§ GIVEN PASSAGE

________

- Creation date: 31 May 1977
- Created by: Juan Carlos I
- Peerage: Spanish nobility
- First holder: Torcuato Fernández-Miranda, 1st Duke of Fernández-Miranda
- Present holder: Enrique Fernández-Miranda y Lozana, 2nd Duke of Fernández-Miranda

= Duke of Fernández-Miranda =

Dukedom of Spain

Duke of Fernández-Miranda (Duque de Fernández-Miranda) is a hereditary title of Spanish nobility, accompanied by the dignity of Grandee. It was created on 31 May 1977 by King Juan Carlos I in favor of politician Torcuato Fernández-Miranda, who played an important role in the Spanish transition to democracy. His political education of then Prince Juan Carlos (starting in 1960) during the dictatorship of Francisco Franco, and his statesmanship creating transitional laws and a Constitution, and in facilitating the referendum and democratic elections after the death of Francisco Franco in 1975, were instrumental in Spain's return to democracy.

________

§ JOBS
1. In the passage on the Duke of Fernández-Miranda title, what dignity accompanies the title?
2. Using the passage on the Duke of Fernández-Miranda title, decide whether each statement agrees with it: (a) The title was created on 31 May 1977. (b) Torcuato Fernández-Miranda began the political education of Prince Juan Carlos in 1975. (c) The present holder is the 2nd Duke of Fernández-Miranda. Answer yes or no for each and quote the words that decide it.
3. Reproduce word for word the stretch of the Duke of Fernández-Miranda passage from "Duke of Fernández-Miranda (Duque" through "return to democracy.".

§ RECORDED DATA
________

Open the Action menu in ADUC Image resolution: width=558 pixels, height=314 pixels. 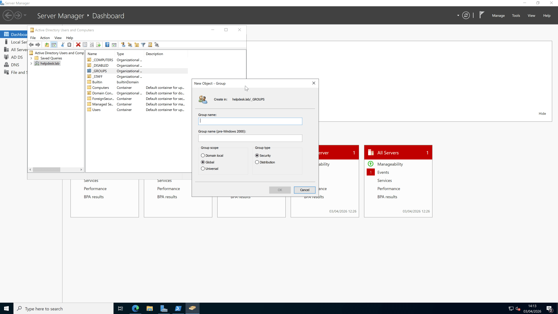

________

§ EXPECTED OUTPUTS
1. The dignity of Grandee.

2.
(a) Yes: "It was created on 31 May 1977 by King Juan Carlos I"
(b) No: "His political education of then Prince Juan Carlos (starting in 1960)"
(c) Yes: "Present holder: Enrique Fernández-Miranda y Lozana, 2nd Duke of Fernández-Miranda"

3.
Duke of Fernández-Miranda (Duque de Fernández-Miranda) is a hereditary title of Spanish nobility, accompanied by the dignity of Grandee. It was created on 31 May 1977 by King Juan Carlos I in favor of politician Torcuato Fernández-Miranda, who played an important role in the Spanish transition to democracy. His political education of then Prince Juan Carlos (starting in 1960) during the dictatorship of Francisco Franco, and his statesmanship creating transitional laws and a Constitution, and in facilitating the referendum and democratic elections after the death of Francisco Franco in 1975, were instrumental in Spain's return to democracy.